Text to read –
Calculate L1 Sensitivity for Count Queries
Description
For count queries, the sensitivity is 1 (adding/removing one record changes count by 1)
Usage
sensitivity_count()
Value
Numeric sensitivity value
Calculate L2 Sensitivity for Mean Queries
Description
For mean queries with bounded data
Usage
sensitivity_mean(lower, upper, n)
Arguments
lower |
Lower bound of the data range |
upper |
Upper bound of the data range |
n |
Sample size |
Value
Numeric sensitivity value
Calculate L1 Sensitivity for Sum Queries
Description
For sum queries with bounded data, the sensitivity is the maximum change in the sum when one record is substituted (changed from any value to any other value in the range). This uses the standard substitution model for differential privacy.
Usage
sensitivity_sum(lower, upper)
Arguments
lower |
Lower bound of the data range |
upper |
Upper bound of the data range |
Value
Numeric sensitivity value
Spend Privacy Budget
Description
Records a privacy expenditure and updates the budget
Usage
spend_privacy_budget(
budget,
epsilon_spent,
delta_spent = 0,
operation_name = NULL
)
Arguments
budget |
A privacy budget object |
epsilon_spent |
Epsilon spent on the operation |
delta_spent |
Delta spent on the operation (default: 0) |
operation_name |
Name/description of the operation (optional) |
Value
Updated privacy budget object

Data extract –

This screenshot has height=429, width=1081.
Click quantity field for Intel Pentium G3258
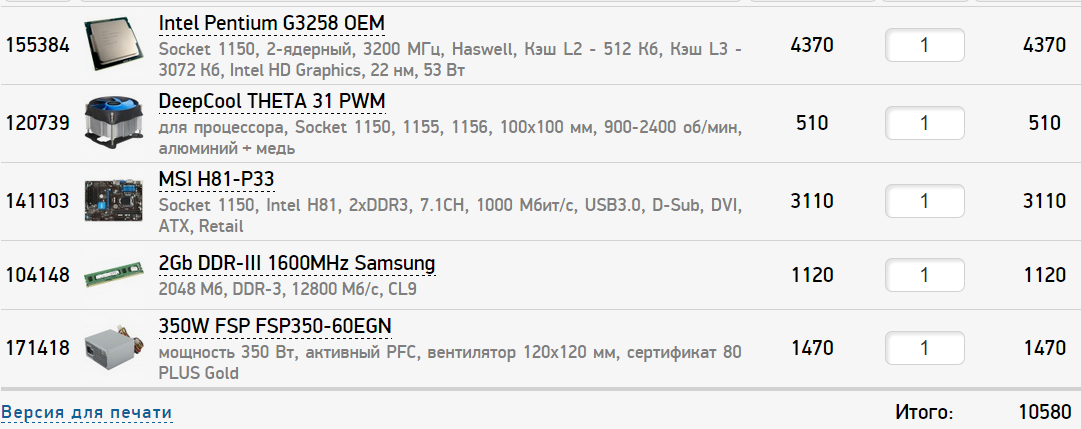coord(924,45)
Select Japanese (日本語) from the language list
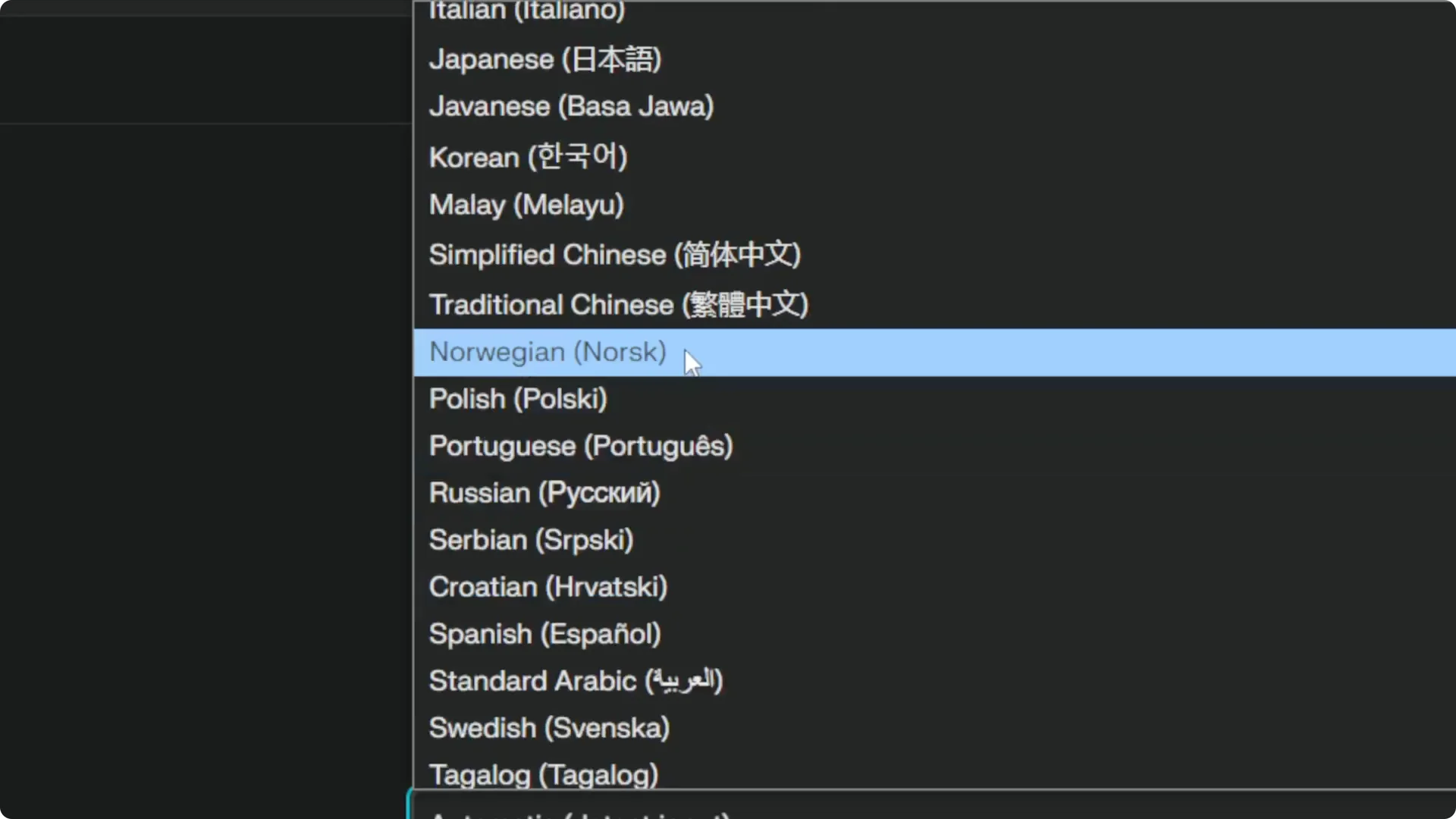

What is being asked – Put this sentence from the privacy function reference into Spanish: "This uses the standard substitution model for differential privacy." Ignore the material entirely; it has nothing to do with the work here.

Written solution – Esto utiliza el modelo estándar de sustitución para la privacidad diferencial.